Complying with the Revised Guidance will reduce our revenues and decrease our margins under the agency business model, which could have a material adverse effect on our business, results of operations and financial condition.
Revenues under the agency business model will decrease because (1) the Revised Guidance limits the number of payday cash advances that may be made, (2) the more stringent underwriting standards that the lending banks apply to their installment loans will likely reduce the number of eligible customers, and (3) the longer duration of installment loans will likely result in fewer installment loan transactions than payday cash advances that would have been made in the same period. Additionally, due to the fixed nature of some of our expenses and the incremental cost of marketing, processing and servicing a new product, our margins under the agency business model will erode. A reduction in revenues or a decrease in margins under the agency business model could have a material adverse effect on our business, results of operations and financial condition.
Our failure, or the failure of any of the lending banks for whom we act as agent, to comply with the Revised Guidance could result in the limitation or suspension of business in certain states, potentially resulting in a material adverse effect on our business, results of operations and financial condition.

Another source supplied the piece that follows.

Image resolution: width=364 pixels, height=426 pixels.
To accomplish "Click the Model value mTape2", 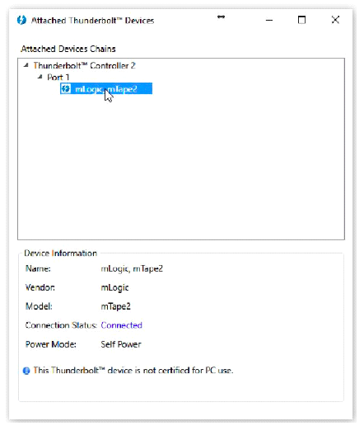I will coord(115,306).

In response to the Revised Guidance, we have undertaken certain operational changes, have terminated or amended the old MP&S Agreements, and have entered into new MP&S Agreements with certain lending banks. Additionally, we and the lending banks have adopted new procedures, and the lending banks have introduced a new installment loan product, in an effort to comply with the Revised Guidance. See “—Revised FDIC Guidance.” Our failure, or the failure of any of the lending banks for whom we act as agent, including with respect to the new installment loan product, to comply with the Revised Guidance could result in the limitation or suspension of business in some or all of the states in which we continue to operate under the agency business model. Any such event could have a material adverse effect on our business, results of operations and financial condition.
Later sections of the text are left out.